(Le Vif 15/01/2011)
Dix ans après l'assassinat de Kabila père, 50 suspects, condamnés au terme d'un procès expéditif, croupissent toujours en prison. Mais qui sont les commanditaires du crime ? Un film belge soulève un coin du voile.
Le 16 janvier 2001, vers 13 h 30, Laurent-Désiré Kabila est abattu de trois balles dans son bureau présidentiel du palais de Marbre, situé sur les hauteurs de Kinshasa. L'assassin, un certain Rachidi, grand garçon au crâne rasé, est l'un de ses gardes rapprochés. Le chef de l'Etat est déjà cliniquement mort quand un hélicoptère l'évacue vers un hôpital. Entre-temps, les plus fidèles compagnons de route du « Mzee » se réunissent autour du colonel Eddy Kapend, aide de camp du président, qui se rend ensuite à la télévision nationale pour annoncer le bouclage des frontières et ordonner à la hiérarchie militaire de « maintenir les troupes au calme ».
Au pouvoir depuis quatre ans, le tombeur de Mobutu s'était fait beaucoup d'ennemis et se savait menacé. Sa mort ne sera reconnue officiellement par Kinshasa que le surlendemain du crime, afin de donner au régime le temps de se ressaisir. Joseph Kabila, jusque-là chef de l'armée de terre, est rappelé de Lubumbashi pour succéder à son père. Des Zimbabwéens assurent sa protection dès son arrivée à Kinshasa, tandis que des unités congolaises sont désarmées.
De toute évidence, le geste de Rachidi, un ex-kadogo (enfant soldat) venu du Kivu, n'est pas un acte isolé. L'assassinat est le fruit d'un complot encore recouvert, dix ans après les faits, de nombreuses zones d'ombre. Le lendemain de l'assassinat, le colonel Sandursky, attachée militaire à l'ambassade des Etats-Unis, quitte la RDC sans autres formalités. Plus tard, les enquêteurs congolais retrouveront sa carte de visite dans le sac de Rachidi. On apprendra aussi qu'elle a « bu des bières » avec les gardes du corps du chef de l'Etat. Ces kadogos n'avaient pas pardonné à Kabila l'élimination physique de leur véritable chef, le commandant Anselme Masasu, et étaient découragés par l'attitude du président, resté sourd à leurs demandes d'argent.
En 2002, quelque 115 prévenus accusés d'être impliqués dans la mort de « LDK » sont jugés devant la Cour d'ordre militaire, une juridiction d'exception. Trente d'entre eux sont condamnés à mort (peine non exécutée) et 26 à perpétuité.
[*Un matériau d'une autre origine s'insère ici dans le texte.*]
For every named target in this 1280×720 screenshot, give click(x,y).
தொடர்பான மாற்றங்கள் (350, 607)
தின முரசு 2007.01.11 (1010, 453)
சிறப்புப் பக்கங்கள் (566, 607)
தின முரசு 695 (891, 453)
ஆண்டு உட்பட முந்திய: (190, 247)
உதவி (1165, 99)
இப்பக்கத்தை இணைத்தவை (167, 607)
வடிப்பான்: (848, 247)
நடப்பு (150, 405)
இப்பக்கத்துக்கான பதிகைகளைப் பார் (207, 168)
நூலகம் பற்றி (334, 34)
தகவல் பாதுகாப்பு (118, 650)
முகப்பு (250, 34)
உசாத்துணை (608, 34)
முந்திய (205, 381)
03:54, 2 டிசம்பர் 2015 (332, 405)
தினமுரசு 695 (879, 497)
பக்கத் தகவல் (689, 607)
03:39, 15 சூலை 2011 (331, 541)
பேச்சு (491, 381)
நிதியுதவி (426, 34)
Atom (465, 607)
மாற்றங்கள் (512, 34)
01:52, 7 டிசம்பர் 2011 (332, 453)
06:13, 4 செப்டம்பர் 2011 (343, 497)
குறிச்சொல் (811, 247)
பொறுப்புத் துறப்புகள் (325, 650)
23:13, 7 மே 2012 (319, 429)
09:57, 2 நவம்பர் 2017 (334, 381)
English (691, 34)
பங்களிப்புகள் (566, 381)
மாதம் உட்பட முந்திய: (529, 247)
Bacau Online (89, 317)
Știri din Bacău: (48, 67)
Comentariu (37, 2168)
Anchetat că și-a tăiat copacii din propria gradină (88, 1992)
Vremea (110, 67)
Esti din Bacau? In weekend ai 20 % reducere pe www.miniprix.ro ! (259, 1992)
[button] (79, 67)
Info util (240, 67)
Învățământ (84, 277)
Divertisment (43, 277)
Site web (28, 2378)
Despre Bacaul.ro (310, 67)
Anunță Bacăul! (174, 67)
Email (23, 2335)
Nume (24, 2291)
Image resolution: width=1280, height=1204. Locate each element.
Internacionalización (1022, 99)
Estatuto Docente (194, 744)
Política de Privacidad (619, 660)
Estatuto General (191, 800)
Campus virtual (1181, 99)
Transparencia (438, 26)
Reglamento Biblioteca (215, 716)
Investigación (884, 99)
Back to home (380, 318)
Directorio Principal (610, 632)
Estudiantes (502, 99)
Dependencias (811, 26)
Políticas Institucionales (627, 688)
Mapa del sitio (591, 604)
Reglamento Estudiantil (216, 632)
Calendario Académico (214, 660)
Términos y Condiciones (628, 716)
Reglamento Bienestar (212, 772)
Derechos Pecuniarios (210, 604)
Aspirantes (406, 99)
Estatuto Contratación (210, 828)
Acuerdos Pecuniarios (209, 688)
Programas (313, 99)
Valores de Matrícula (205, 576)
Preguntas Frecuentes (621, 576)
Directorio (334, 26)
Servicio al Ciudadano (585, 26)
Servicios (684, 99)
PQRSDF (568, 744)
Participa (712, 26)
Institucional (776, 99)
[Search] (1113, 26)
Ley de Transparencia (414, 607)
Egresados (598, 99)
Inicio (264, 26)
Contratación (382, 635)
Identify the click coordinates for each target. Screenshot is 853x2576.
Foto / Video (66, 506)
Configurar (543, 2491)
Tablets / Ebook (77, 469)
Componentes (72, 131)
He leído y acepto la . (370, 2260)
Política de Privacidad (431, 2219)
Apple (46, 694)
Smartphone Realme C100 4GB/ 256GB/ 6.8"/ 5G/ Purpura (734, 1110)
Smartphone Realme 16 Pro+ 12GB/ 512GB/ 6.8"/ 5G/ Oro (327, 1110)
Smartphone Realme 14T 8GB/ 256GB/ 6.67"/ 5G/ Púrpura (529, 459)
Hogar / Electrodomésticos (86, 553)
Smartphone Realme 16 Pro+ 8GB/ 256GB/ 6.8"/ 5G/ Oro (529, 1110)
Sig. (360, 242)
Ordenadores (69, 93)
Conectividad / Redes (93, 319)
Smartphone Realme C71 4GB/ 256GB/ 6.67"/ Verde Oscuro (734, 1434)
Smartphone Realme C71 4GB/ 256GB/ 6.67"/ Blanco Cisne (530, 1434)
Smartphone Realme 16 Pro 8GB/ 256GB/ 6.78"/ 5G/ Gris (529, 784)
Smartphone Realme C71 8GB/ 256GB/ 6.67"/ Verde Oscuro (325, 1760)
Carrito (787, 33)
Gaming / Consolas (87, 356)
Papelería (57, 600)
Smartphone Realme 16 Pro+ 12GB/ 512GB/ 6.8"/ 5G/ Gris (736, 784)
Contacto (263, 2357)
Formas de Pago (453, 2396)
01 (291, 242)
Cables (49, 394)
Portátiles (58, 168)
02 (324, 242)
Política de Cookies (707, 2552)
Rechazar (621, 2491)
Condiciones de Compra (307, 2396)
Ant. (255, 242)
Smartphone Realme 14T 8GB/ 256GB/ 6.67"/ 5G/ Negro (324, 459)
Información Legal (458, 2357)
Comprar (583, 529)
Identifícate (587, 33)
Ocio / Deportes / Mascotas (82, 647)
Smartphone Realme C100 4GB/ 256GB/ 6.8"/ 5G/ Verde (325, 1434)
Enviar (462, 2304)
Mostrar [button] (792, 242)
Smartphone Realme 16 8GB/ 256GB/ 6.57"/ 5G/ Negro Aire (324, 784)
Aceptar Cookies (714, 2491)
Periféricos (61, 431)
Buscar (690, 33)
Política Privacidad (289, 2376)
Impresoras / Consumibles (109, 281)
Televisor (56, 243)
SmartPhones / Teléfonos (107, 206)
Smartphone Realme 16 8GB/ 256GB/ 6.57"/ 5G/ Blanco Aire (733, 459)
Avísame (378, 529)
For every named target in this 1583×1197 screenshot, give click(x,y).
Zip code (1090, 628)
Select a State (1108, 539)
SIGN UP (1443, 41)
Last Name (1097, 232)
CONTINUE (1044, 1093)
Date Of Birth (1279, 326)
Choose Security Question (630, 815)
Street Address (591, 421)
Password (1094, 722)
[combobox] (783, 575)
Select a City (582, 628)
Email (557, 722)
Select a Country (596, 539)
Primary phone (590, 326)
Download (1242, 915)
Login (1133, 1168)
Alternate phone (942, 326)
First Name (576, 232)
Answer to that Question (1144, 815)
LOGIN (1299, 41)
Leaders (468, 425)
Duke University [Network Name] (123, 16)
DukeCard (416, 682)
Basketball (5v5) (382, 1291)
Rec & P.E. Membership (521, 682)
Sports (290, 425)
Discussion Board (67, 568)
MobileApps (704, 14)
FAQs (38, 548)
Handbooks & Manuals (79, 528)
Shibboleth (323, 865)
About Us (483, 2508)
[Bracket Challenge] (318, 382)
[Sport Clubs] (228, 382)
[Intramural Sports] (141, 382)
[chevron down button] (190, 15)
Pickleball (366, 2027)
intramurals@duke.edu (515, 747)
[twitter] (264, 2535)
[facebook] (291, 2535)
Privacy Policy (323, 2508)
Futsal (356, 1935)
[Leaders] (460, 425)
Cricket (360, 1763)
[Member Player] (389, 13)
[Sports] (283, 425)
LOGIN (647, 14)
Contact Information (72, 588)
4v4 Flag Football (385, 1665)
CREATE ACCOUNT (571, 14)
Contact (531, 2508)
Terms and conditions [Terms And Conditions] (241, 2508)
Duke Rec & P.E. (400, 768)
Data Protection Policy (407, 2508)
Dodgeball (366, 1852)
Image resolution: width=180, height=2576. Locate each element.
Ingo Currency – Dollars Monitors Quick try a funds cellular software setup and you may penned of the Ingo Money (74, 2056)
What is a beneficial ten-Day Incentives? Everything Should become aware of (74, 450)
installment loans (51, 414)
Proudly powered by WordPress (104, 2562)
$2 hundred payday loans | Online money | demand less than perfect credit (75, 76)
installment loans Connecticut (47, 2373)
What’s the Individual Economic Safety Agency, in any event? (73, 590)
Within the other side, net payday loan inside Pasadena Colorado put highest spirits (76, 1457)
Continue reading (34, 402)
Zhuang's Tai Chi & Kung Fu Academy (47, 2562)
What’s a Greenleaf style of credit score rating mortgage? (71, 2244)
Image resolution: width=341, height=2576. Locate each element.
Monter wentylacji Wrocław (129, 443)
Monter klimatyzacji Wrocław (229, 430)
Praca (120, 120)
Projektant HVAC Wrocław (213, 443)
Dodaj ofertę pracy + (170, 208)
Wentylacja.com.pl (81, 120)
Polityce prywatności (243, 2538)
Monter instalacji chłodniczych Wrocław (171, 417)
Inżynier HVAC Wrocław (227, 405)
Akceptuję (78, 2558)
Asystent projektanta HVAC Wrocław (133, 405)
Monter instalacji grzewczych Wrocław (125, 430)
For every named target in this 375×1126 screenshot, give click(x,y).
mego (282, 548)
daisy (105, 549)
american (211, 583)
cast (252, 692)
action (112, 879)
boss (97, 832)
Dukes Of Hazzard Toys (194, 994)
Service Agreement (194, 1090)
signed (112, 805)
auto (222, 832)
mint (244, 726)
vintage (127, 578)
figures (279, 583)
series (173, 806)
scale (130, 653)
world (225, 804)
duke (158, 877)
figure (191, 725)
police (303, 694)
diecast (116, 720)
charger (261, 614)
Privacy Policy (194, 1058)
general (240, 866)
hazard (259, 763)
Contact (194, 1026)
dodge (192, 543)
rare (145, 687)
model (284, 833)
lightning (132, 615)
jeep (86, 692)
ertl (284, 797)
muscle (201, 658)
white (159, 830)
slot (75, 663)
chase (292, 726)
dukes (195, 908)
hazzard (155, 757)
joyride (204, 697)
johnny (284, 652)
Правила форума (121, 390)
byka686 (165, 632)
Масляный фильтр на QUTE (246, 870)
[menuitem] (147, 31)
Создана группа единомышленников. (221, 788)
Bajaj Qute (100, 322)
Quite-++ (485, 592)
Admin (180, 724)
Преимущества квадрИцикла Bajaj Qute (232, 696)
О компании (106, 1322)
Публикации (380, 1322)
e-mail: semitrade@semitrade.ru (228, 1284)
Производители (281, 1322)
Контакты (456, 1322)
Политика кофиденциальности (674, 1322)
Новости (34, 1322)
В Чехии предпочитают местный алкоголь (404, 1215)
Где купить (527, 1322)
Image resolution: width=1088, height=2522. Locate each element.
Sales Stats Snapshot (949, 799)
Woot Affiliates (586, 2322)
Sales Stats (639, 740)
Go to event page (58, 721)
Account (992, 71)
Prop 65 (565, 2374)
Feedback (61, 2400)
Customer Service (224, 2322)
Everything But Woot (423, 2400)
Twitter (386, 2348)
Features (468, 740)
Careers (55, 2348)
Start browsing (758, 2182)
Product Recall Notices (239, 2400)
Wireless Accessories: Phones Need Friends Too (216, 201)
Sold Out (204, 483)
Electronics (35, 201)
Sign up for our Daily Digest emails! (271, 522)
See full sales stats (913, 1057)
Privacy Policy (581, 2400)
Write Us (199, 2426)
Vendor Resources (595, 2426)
Aujourd'hui, 50 Congolais sont encore enfermés à la prison centrale de Makala, réputée pour ses terribles conditions de détention. Parmi ces prisonniers, des membres de l'entourage de l'ex-président, Nelly (sa secrétaire particulière), des agents des services de renseignement... Arrêté fin février 2001, le colonel katangais Kapend a fait figure, pendant le procès, de principal inculpé. C'est lui qui, d'une rafale de kalachnikovs, a achevé Rachidi, alors que l'assassin de Kabila avait déjà été neutralisé par un garde.
Persuadés, comme beaucoup, que Kapend et les autres détenus de Makala n'ont rien à voir avec l'assassinat, Marlène Rabaud et Arnaud Zajtman, ex-correspondant de la BBC à Kinshasa, ont mené une enquête approfondie sur les commanditaires du crime. Leur film, diffusé le 19 janvier à 22 heures sur la Une, retrace les événements et remonte les pistes une à une. Avec, pour fil rouge, le témoignage, filmé clandestinement dans sa geôle, de l'un des condamnés à mort, Antoine Vumilia Muhindo, ex-agent de renseignement, qui s'est évadé récemment.
La filière chiite libanaise est notamment évoquée. Les kadogos désargentés de la présidence étaient en contact avec Elal Baki, alias Héritier, impliqué, d'après l'enquête congolaise, dans le transit de l'argent du complot. « Onze Libanais, membres de la famille d'Héritier, ont été exécutés dès le lendemain de l'assassinat, et cela sur ordre de Joseph Kabila, assure Zajtman. Héritier, lui, a réussi à fuir Kinshasa pour rejoindre, dans l'est du pays, ses amis rebelles du RDC-Goma, soutenus par le Rwanda. »
De nombreuses voix, dont celle de Mgr Monsengwo, ont réclamé la libération des détenus de Makala. En vain. Dix ans après l'assassinat de son père, le président Joseph Kabila ne semble toujours pas disposé à permettre la réouverture du dossier. L'impact du film le conduira-t-il à changer d'avis ?
Meurtre à Kinshasa. Qui a tué Laurent-Désiré Kabila ? est diffusé sur la Une le 19 janvier.